Format the rows below as a two-column CSV with the headers request and answer, one line per row. Put each row's text and its answer in separate quoted fields, turn any line breaks into spaces, and omit the pictures.

### SUPPLIED RECORDS
════
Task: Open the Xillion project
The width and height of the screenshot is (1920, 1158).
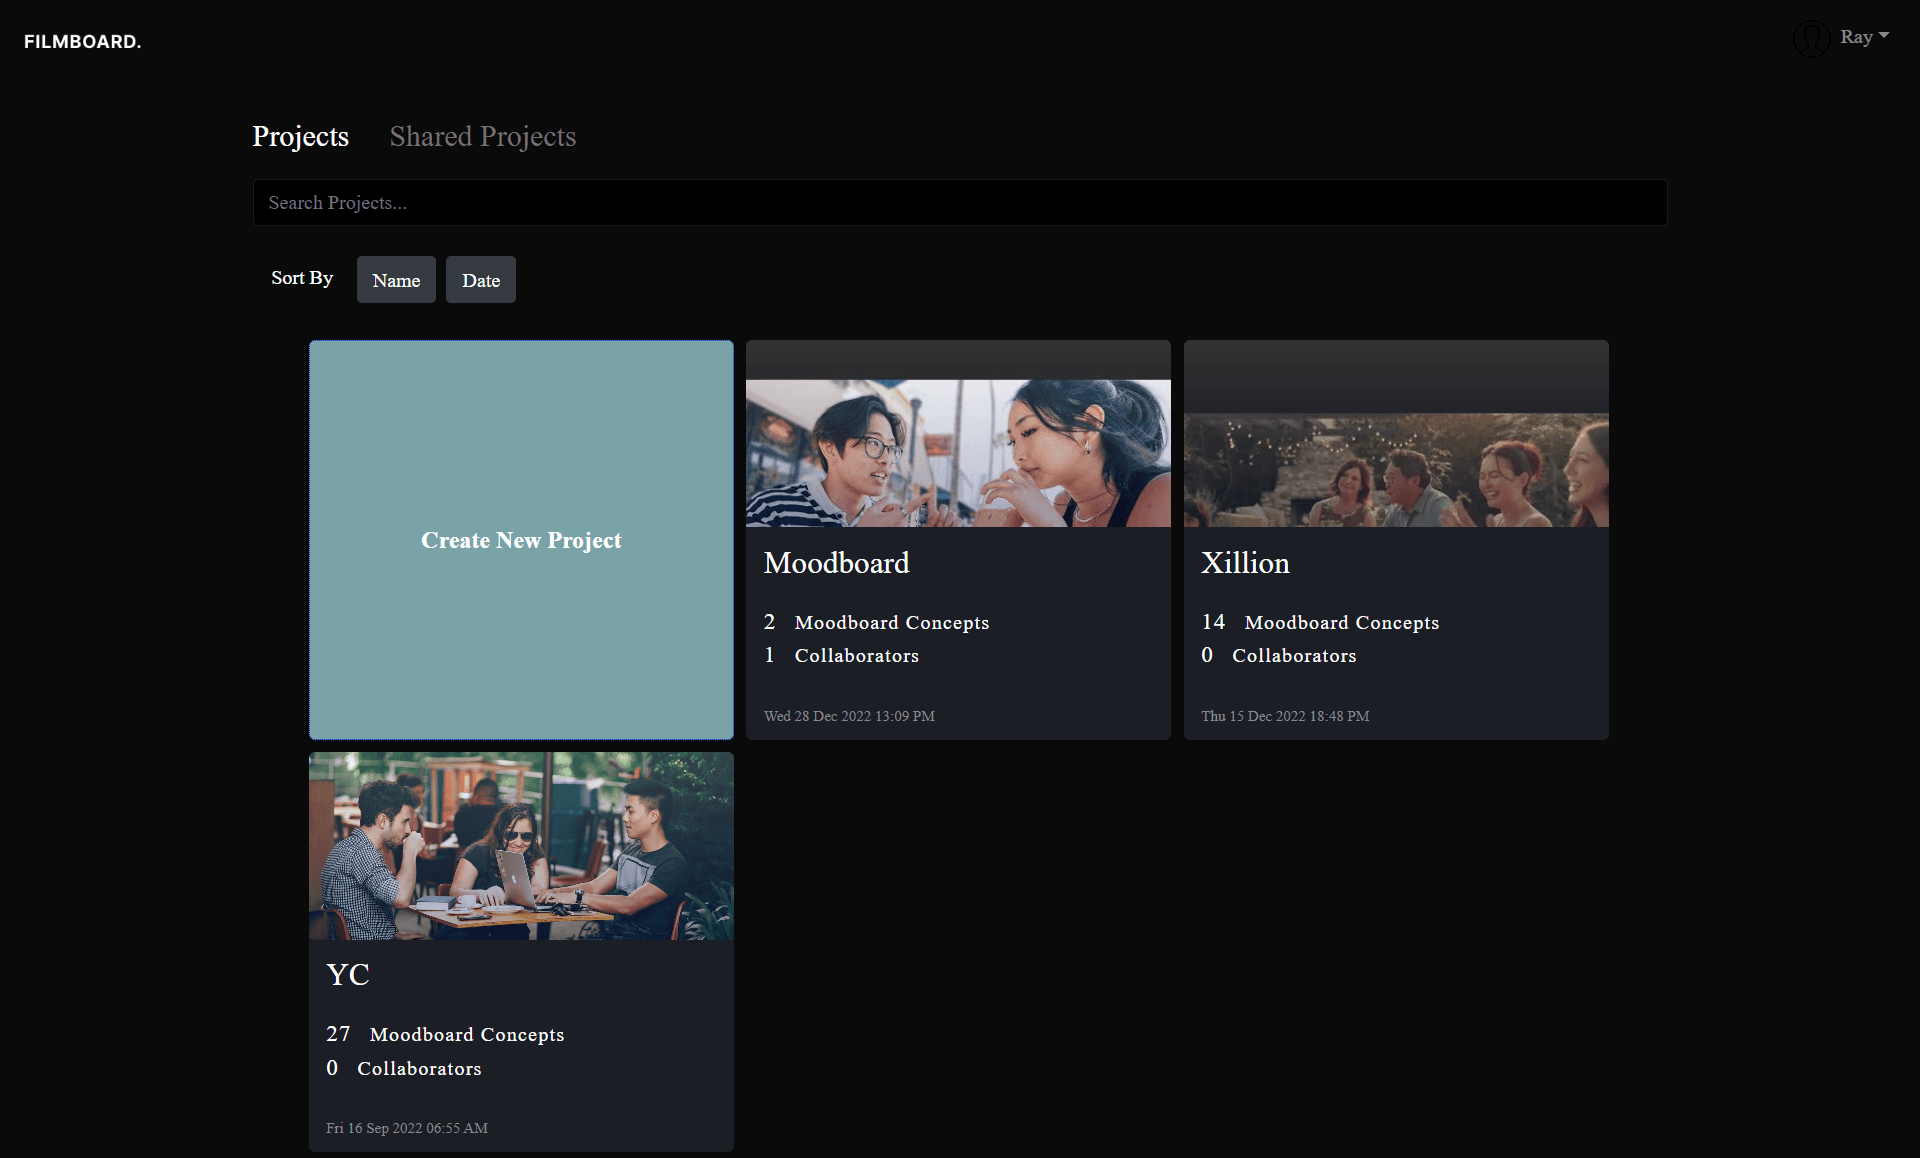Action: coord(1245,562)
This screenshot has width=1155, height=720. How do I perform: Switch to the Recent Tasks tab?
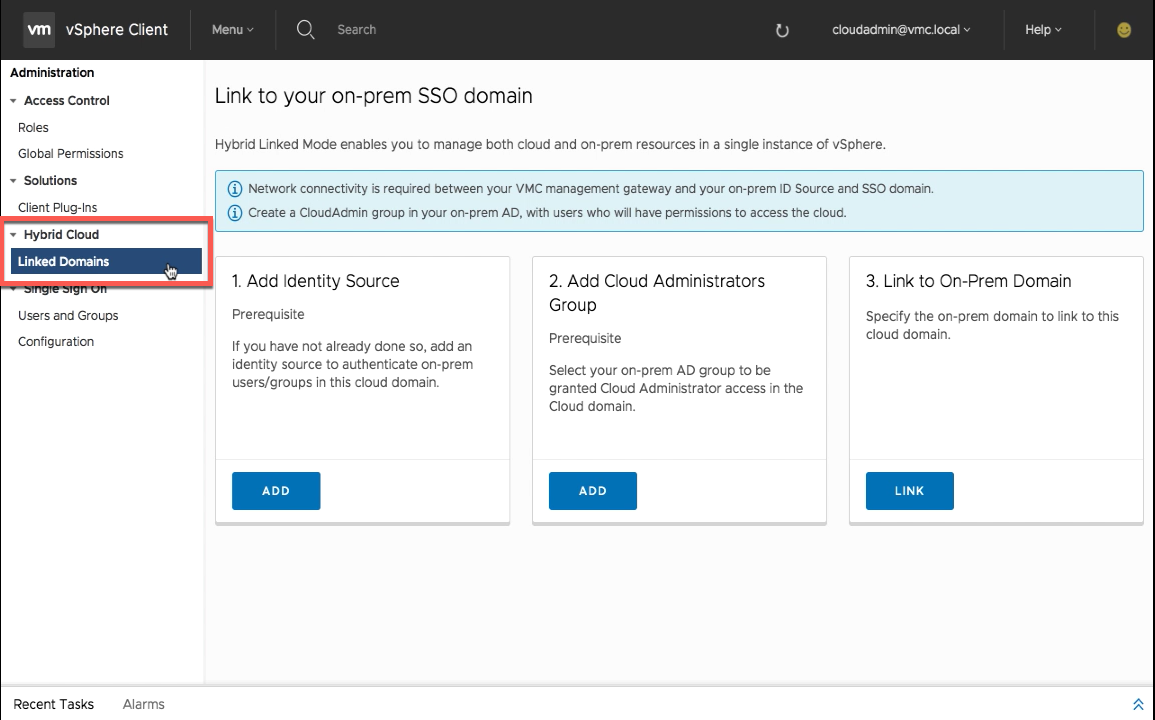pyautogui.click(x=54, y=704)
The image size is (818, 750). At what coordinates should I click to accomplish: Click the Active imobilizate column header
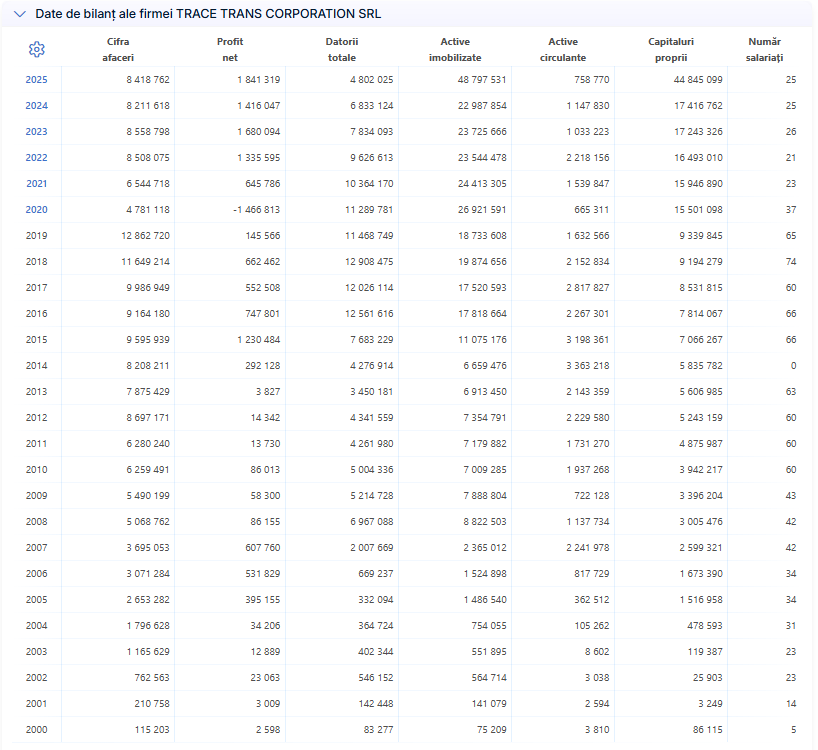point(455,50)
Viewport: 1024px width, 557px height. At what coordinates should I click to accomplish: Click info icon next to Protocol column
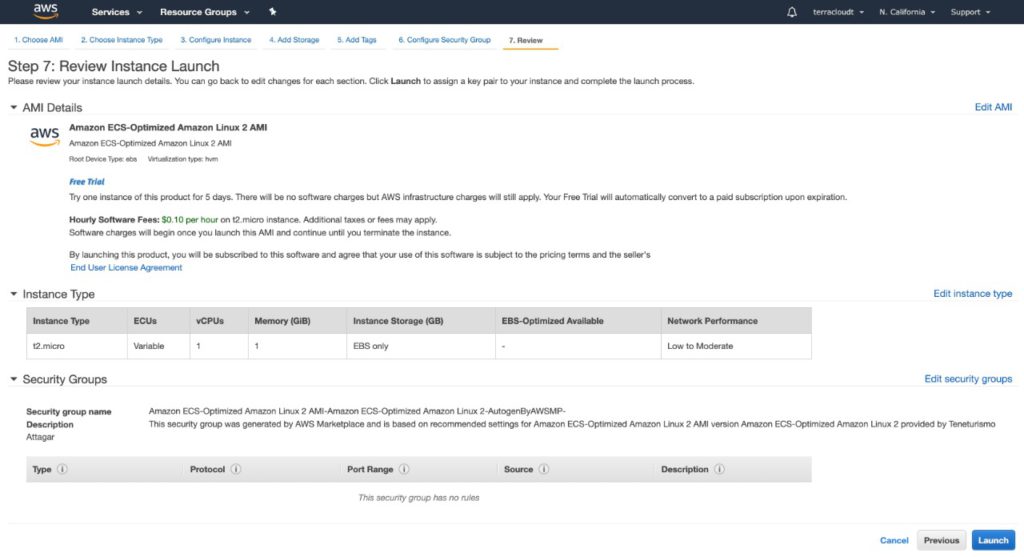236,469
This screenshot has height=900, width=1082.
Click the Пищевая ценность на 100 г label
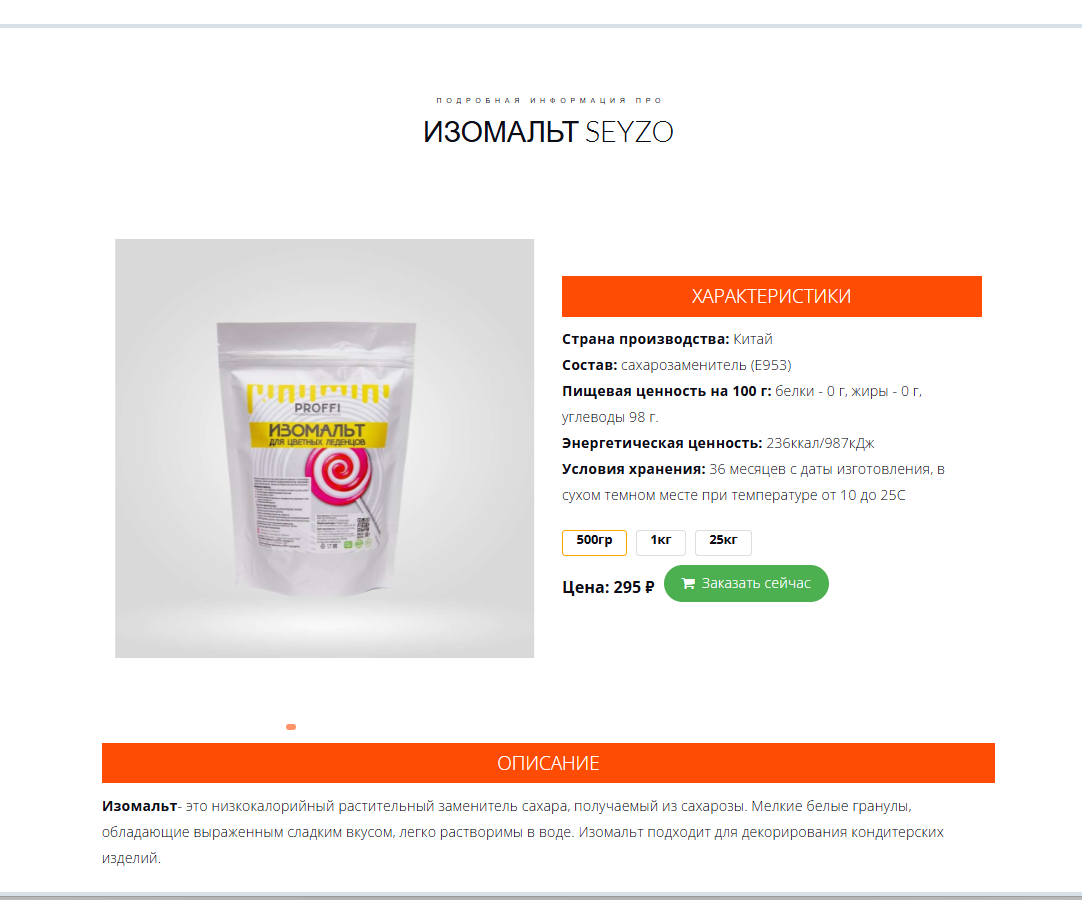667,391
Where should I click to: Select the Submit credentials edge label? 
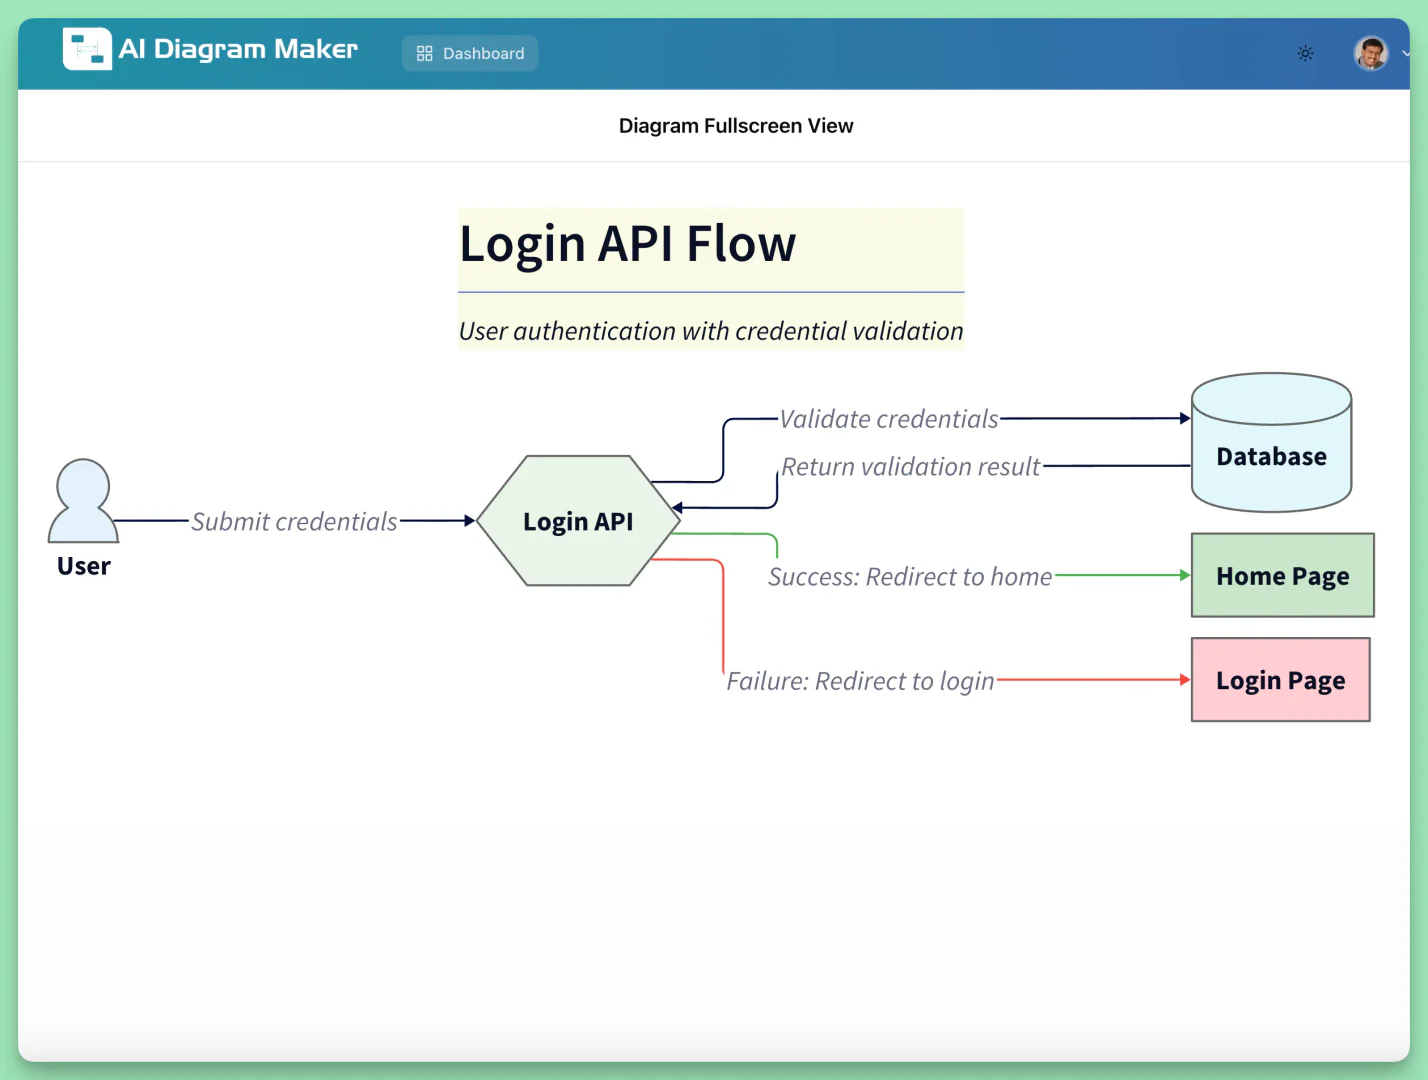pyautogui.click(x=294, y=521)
════
### THE COMPLETED TASK
request,answer
"Task: Open the Xillion project The width and height of the screenshot is (1920, 1158).","Action: coord(1245,562)"
"This screenshot has width=1155, height=720. How do I perform: Switch to the Recent Tasks tab?","pyautogui.click(x=54, y=704)"
"The image size is (818, 750). At what coordinates should I click to accomplish: Click the Active imobilizate column header","point(455,50)"
"Viewport: 1024px width, 557px height. At what coordinates should I click to accomplish: Click info icon next to Protocol column","236,469"
"This screenshot has height=900, width=1082. Click the Пищевая ценность на 100 г label","667,391"
"Where should I click to: Select the Submit credentials edge label?","pyautogui.click(x=294, y=521)"